В городском парке – открытый павильон столовой и при нем небольшая кухня. Этим учреждением пользуемся только мы по договору с северокавказким ГОРТом, поэтому нас не пугают никакие очереди и никакая толпа. В павильоне может поместиться сразу не больше восьмидесяти человек, поэтому мы едим в две смены. Сигнал, который играли на берегу, – сигнал предупредительный, коммунары располагаются на скамейках и откосах парка. Между ребятами считается дурным тоном заглядывать в столовую и стоять у входа в нее. В столовой вертится только дежурный командир со своим трубачом. Когда накрыты столы и все готово, трубач играет, и по этому сигналу собираются в столовую коммунары. Вторая смена будет приглашена приблизительно через полчаса, поэтому взводы второй смены могут дольше купаться или бродить по лагерю. В столовой каждый коммунар имеет свое закрепленное за ним место. Есть свое место и у меня в «левофланговой смене». Со мной сидят Синенький, Лазарева и Харланова.
Лазарева одна из младших девочек, но она с большим трудом доставалась нашему коллективу. Года два назад она жила в детском городке. За плохое поведение и разлагающее влияние педагогический совет детского городка отправил ее в комиссию по делам несовершеннолетних правонарушителей, а эта комиссия прислала Лазареву к нам.
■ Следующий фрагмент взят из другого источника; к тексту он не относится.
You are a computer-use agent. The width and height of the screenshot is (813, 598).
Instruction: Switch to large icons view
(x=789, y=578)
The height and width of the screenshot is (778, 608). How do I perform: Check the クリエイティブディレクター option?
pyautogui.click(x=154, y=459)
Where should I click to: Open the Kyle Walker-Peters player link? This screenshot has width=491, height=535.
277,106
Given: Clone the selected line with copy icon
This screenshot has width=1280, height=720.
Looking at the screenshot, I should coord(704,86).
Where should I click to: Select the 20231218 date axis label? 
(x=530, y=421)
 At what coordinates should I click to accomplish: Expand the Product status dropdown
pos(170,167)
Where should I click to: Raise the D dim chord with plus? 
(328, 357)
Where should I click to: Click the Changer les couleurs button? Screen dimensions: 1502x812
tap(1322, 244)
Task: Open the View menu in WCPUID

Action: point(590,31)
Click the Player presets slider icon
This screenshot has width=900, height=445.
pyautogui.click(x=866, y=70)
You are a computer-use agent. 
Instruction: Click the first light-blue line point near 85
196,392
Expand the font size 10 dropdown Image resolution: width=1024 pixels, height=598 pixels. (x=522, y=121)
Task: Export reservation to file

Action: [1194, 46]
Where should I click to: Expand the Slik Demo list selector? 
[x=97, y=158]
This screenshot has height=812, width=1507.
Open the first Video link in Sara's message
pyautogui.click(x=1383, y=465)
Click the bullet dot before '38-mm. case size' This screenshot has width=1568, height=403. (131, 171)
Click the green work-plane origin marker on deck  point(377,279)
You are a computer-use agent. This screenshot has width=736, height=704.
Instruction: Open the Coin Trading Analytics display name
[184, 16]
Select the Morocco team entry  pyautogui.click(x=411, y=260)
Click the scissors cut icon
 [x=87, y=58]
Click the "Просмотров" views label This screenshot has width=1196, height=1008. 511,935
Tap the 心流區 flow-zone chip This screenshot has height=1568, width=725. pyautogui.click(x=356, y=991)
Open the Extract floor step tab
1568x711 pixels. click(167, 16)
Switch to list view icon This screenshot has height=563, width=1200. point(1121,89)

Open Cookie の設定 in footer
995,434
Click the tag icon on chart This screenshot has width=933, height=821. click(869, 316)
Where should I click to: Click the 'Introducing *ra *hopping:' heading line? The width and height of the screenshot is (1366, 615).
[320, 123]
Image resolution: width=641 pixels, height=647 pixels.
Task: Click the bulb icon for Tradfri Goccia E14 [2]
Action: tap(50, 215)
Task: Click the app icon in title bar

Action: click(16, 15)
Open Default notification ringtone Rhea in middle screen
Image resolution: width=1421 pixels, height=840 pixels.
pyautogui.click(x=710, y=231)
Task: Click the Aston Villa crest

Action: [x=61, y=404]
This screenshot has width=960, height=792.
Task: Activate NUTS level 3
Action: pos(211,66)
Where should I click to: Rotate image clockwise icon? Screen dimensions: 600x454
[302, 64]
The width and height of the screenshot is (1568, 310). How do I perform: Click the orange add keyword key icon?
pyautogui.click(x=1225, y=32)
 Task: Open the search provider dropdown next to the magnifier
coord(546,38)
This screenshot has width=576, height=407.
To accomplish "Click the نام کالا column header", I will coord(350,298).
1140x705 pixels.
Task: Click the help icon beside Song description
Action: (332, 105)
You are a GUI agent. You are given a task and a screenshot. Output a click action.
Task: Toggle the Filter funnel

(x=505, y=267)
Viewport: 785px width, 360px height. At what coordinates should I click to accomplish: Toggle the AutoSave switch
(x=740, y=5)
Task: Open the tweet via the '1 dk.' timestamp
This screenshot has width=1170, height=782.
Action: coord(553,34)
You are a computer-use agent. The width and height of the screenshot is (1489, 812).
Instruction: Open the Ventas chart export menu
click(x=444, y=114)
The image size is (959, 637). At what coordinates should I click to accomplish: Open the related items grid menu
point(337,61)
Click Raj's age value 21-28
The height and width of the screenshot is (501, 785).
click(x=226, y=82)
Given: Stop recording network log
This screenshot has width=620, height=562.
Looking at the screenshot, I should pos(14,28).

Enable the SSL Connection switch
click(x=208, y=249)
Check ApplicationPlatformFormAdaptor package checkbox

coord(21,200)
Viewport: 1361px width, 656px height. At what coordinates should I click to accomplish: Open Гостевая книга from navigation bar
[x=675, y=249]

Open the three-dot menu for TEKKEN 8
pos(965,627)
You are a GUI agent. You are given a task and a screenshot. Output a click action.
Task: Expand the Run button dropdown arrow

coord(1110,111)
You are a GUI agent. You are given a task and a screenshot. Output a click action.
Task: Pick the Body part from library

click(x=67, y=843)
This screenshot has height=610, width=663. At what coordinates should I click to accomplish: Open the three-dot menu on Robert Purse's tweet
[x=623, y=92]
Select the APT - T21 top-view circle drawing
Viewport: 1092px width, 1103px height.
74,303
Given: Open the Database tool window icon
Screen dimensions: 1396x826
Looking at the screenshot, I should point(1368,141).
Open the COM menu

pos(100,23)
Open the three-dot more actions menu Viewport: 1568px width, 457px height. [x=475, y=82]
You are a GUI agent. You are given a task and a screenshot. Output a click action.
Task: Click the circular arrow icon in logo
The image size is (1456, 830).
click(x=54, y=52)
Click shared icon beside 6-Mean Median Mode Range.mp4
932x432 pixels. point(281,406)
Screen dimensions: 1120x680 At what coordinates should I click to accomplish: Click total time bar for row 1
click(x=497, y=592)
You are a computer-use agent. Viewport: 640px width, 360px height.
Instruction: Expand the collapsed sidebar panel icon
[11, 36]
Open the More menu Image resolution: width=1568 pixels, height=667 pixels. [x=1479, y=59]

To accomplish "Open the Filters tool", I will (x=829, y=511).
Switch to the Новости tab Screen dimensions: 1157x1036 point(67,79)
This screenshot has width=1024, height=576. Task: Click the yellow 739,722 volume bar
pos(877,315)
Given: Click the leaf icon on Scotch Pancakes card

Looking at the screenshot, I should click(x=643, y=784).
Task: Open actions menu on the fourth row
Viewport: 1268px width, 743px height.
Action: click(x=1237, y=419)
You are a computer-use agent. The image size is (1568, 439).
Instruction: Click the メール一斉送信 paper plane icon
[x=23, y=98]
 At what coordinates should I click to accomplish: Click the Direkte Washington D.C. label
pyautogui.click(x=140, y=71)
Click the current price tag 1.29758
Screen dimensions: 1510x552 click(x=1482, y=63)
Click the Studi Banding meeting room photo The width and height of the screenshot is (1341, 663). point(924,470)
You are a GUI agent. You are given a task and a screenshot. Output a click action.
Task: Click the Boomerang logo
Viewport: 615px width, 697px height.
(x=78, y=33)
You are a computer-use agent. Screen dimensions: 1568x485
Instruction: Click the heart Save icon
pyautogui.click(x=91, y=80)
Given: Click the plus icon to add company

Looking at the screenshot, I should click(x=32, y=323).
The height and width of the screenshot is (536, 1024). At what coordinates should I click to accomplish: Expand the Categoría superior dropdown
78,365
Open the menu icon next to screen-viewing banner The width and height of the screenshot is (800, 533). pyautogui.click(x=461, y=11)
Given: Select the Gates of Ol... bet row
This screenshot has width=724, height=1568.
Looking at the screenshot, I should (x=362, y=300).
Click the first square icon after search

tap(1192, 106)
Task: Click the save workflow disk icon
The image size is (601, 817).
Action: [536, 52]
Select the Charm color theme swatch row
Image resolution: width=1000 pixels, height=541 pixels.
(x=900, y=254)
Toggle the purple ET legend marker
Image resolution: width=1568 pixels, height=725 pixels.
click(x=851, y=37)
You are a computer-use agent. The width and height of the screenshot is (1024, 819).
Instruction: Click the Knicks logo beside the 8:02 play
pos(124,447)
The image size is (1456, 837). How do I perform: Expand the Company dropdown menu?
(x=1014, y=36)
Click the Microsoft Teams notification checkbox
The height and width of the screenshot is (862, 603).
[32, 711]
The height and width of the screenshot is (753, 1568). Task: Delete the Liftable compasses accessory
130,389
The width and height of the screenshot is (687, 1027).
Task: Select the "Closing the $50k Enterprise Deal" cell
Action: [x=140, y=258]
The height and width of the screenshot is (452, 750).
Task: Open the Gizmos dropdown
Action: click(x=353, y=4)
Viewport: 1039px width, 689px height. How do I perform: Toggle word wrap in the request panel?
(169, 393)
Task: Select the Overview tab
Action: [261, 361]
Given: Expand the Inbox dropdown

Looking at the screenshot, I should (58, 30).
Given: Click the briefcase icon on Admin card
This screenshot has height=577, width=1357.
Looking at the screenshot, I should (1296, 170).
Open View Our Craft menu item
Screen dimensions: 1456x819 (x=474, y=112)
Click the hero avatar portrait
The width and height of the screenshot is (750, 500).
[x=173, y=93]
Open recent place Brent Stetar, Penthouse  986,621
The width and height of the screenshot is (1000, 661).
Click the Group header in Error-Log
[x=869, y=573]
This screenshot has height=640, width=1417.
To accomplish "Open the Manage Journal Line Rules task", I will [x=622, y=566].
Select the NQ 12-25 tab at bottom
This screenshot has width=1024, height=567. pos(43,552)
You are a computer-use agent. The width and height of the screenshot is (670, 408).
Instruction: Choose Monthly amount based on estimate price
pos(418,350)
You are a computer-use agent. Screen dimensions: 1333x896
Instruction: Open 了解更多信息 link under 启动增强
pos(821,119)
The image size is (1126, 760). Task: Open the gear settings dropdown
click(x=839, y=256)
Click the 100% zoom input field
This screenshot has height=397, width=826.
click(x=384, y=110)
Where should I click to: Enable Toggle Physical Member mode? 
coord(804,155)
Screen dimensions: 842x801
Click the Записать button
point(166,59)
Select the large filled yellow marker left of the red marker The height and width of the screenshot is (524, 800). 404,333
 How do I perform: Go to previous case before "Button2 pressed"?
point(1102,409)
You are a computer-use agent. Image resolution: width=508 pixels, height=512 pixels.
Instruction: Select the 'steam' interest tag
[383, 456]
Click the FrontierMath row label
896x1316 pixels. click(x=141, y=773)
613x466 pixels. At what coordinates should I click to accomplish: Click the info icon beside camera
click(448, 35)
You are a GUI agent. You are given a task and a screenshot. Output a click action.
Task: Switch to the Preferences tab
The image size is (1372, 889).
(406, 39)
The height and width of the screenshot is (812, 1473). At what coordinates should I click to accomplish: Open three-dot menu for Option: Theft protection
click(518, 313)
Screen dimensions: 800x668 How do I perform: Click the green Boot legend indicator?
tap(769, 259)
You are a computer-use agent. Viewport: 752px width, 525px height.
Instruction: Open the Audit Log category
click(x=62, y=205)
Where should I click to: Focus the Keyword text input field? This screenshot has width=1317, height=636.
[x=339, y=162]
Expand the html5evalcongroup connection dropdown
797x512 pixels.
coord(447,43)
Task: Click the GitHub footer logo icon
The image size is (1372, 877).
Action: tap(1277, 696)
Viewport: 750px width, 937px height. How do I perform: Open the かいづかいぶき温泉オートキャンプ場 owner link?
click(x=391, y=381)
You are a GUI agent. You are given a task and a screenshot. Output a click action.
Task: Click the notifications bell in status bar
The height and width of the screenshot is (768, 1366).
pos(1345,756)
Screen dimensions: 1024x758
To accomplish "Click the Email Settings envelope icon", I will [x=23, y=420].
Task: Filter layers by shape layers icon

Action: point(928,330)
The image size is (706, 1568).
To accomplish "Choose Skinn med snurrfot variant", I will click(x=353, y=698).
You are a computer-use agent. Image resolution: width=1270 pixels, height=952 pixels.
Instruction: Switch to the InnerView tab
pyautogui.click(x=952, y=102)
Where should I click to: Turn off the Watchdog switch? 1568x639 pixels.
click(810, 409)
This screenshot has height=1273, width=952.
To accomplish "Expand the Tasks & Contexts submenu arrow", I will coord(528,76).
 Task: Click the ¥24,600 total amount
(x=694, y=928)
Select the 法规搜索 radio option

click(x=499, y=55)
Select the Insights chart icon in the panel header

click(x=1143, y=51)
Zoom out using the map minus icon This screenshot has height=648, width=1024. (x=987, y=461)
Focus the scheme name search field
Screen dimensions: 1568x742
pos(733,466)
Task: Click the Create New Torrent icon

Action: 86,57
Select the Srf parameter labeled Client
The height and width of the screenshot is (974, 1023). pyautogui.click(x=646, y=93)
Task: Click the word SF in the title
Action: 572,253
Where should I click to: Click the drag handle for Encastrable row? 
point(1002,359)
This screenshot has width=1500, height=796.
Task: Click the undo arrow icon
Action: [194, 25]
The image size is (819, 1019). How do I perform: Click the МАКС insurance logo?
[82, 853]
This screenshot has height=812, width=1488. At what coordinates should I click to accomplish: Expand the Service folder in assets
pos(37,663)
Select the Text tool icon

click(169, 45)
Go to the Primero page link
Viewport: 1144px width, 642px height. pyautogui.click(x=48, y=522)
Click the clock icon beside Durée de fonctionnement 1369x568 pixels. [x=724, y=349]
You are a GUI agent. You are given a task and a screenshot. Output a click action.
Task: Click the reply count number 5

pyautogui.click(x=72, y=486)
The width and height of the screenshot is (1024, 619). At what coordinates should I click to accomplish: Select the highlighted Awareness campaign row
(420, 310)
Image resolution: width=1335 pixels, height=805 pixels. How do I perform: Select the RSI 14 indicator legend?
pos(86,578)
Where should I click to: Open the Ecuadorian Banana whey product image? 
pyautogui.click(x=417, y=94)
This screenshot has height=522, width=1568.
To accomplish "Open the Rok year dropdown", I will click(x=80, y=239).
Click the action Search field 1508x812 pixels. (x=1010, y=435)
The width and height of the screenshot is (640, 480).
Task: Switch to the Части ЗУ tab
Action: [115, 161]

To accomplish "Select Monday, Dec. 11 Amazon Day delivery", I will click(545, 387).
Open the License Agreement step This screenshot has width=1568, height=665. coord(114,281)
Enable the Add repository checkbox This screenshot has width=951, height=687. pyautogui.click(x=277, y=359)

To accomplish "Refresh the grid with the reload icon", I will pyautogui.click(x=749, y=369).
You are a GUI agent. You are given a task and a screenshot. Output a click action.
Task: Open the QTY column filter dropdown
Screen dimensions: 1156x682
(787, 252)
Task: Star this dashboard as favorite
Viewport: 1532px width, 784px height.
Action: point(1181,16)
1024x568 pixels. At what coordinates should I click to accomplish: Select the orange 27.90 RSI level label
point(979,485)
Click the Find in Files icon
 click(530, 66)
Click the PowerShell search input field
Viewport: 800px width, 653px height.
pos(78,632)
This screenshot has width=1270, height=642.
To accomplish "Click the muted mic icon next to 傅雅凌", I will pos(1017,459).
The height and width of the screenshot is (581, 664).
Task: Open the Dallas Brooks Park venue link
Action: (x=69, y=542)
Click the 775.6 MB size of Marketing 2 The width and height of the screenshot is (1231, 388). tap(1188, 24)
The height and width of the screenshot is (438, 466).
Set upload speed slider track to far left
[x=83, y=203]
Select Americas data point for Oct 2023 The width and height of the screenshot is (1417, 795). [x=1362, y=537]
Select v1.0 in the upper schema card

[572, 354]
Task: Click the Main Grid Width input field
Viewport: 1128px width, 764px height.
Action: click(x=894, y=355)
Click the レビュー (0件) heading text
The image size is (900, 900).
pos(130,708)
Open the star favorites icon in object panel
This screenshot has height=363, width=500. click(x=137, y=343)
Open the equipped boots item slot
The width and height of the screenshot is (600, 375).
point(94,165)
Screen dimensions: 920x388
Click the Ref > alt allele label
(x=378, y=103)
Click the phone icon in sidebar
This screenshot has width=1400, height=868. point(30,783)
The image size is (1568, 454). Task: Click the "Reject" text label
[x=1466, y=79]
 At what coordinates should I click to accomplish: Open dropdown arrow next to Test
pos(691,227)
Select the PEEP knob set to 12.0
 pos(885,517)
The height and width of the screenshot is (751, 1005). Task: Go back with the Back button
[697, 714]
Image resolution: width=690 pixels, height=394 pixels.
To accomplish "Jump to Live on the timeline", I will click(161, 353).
Лазаревой сейчас тринадцать лет. Это черноглазая девочка, серьезная и неглупая, но с капризами. Дисциплина для нее понятие абсолютно не священное, поэтому она всякое распоряжение и всякое правило считает себя обязательным только в том случае, если оно ей нравится. А если не нравится, она за словом в карман не полезет. Слово же у Лазаревой смелое и ядовитое. Вот уже два года Лазарева в постоянной войне с советом командиров, с общим собранием и со мной. В совете она грубиянит, поворачивается спиной и вспоминает отдельные проступки самих командиров. В общем собрании отмалчивается, а в разговорах со мной плачет и говорит:
– Вы меня почему-то не любите и все придираетесь. Для вас инструкторша что ни скажет, то правильно.
Я ей говорю:
– Да помилуй, ты же и сама не отрицаешь, что работу бросила и ушла из мастерской…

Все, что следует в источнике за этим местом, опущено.